Le Français s'inquiète généralement peu de sa forêt nationale dont il pense qu'elle n'est pas menacée puisque son taux de renouvellement est positif. Le documentaire de François-Xavier Drouet vient perturber notre sérénité sylvicole en démythifiant cette prétendue bonne gestion forestière à laquelle l'industrie du bois nous fait croire en braquant ses projecteurs sur le seul aspect quantitatif d'une replantation qui cache en fait une mono-typification des forêts. Pour ce faire, il a filmé au travail les divers acteurs de cette filière économique qui, malgré sa matière première ligneuse, se calque de plus en plus depuis trente ans sur le modèle de l'extraction à flux tendu issu de l'industrie pétrochimique. Les images qui accompagnent les interviews des forestiers les plus productivistes montent éloquemment la mal-forestation si peu médiatisée qui en résulte.
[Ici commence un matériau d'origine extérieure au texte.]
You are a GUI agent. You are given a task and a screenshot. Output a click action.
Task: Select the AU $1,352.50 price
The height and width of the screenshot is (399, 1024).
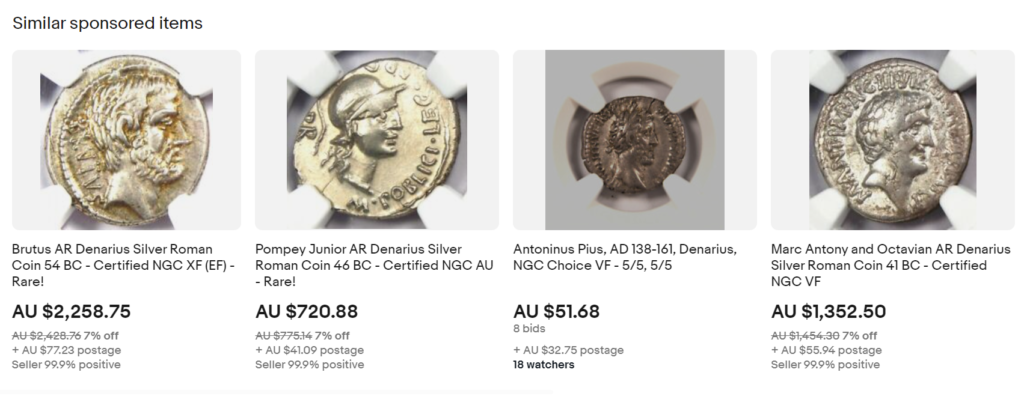[829, 311]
Loin de nous assommer en nous bombardant d'informations denses à un rythme effréné, le réalisateur prend le temps de laisser s'exprimer les différents forestiers et de filmer les forêts plus ou moins riches que leur mode d'exploitation produit. Le grand écran permet d'apprécier comme il se doit cette immersion forestière et d'être saisi par les images de coupes-rases qu'il a réussi à obtenir en se faufilant dans les rares brèches des nombreuses barrières que les acteurs de l'industrie forestière ont érigées sur sa route.
Assortissant son cri d'alarme d'une mise en lumière des alternatives qui permettraient de transformer l'indignation en action, le documentariste n'oublie pas de braquer son projecteur aussi bien sur la résistance des agents de l'Office National des Forêts que sur l'organisation de simples citoyens pour acheter collectivement des terres forestières à préserver. On en sort alors avec la double envie d'aller se promener dans une forêt pas trop amochée et de participer à l'un de ces groupements qui veillent à en assurer la pérennité.